И взор окончательно пришедшего в себя калифа, перестав возбужденно метаться, остановился и будто прилип к съежившейся под цветастым полотенцем фигуре Абуджалиля.
– И начнем мы по порядку, – вперились его глаза как два коловорота в бледного, на грани то ли обморока, то ли спонтанной телепортации чародея. – Прошу загадочных гостей извинить вашего скромного слугу, но есть на Белом Свете вещи, не терпящие отлагательств…
И не успели загадочные гости подивиться прозорливости его величества насчет нависшей над миром опасности, как Амн-аль-Хасс грозно продолжил:
– …И, во-первых, мы имеем в виду поведение вот этого недостойного существа, сына гиены и гадюки, обласканного нами, осыпанного милостями и почестями, и отплатившего нам за это черной неблагодарностью!

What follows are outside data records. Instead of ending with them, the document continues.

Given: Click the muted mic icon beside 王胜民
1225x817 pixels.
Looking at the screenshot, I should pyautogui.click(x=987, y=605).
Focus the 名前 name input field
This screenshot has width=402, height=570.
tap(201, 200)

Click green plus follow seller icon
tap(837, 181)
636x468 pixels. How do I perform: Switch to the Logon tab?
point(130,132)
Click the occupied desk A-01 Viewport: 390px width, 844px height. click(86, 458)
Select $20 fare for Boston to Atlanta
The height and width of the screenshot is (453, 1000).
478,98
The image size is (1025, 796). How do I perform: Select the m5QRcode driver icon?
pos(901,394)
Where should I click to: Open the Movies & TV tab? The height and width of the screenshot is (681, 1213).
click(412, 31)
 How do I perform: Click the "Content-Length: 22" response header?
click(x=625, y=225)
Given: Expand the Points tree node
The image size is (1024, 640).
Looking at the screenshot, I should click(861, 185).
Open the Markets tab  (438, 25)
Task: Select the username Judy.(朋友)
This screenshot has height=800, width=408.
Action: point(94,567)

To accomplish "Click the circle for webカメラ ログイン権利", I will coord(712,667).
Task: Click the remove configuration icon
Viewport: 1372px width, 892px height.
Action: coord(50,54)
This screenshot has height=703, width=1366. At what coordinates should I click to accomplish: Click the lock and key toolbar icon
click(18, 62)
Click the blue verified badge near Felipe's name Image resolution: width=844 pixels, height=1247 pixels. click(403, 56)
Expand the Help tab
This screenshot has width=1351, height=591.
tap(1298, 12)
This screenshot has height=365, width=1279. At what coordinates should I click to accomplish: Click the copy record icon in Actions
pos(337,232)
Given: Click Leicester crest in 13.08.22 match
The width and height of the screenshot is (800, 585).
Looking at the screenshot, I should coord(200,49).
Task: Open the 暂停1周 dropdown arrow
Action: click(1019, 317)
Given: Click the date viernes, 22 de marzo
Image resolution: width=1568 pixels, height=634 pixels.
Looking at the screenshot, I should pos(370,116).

– Кого? – уточнил озадаченный отряг.
– Вот этого… распоясавшегося… и расстегнувшегося… распустившего руки… и раскатавшего губы… бесстыжего… фокусника… с позволения сказать… который посмел попробовать прикоснуться… к… к… как там тебя… неважно… к нашей законной наложнице! А после еще и искупаться с ней в одном бассейне!..
– И что же в этом такого? – воинственно прищурилась на Ахмета Эссельте.
– А, во-вторых, – не обращая внимания на вмешательство принцессы, продолжил пылающий праведным возмущением калиф, – вот этой… женщины… злоумышлявшей колдовством лишить своих подруг самого драгоценного, что есть на Белом Свете – расположения их единственного и неподражаемого повелителя!
– Ишак плешивый им подруга, – Яфья обжигающе зыркнула из-под опущенных ресниц на самое драгоценное.
– Она раскаялась! – заглушая ремарку, поторопилась громко заявить гвентянка. – Она поступила так, потому что ты не обращал на нее внимания! Игнорировал! Унижал ее женское достоинство безразличием и равнодушием! И поэтому обвинять тут надо не ее!..
– А Абу вообще не виноват! – поддержал ее Иван. – Он спасал Яфью!
– Рискуя жизнью, между прочим! – горячо вступил Агафон. – Он плавать не умеет! Я помню, как два года назад он в речку Пардонку с мостика свалился, так едва всей Школой выудили и откачали! А там и в половодье глубины больше метра отродясь не было!
– А Яфью, откровенно говоря, ты сам спасать должен был, если уж такой щепетильный! – сурово нахмурился Кириан.
– Голосуем… – гнусаво-скучным голосом проговорила Сенька. – Кто за то, чтобы свалить всю вину за свистопляску с кообом и за оставление в беспомощном состоянии вверенной ему законом наложницы Яфьи на Ахмета Гийядина Амн-аль-Хасса, поднимите руки… опустите руки… сто процентов голосов…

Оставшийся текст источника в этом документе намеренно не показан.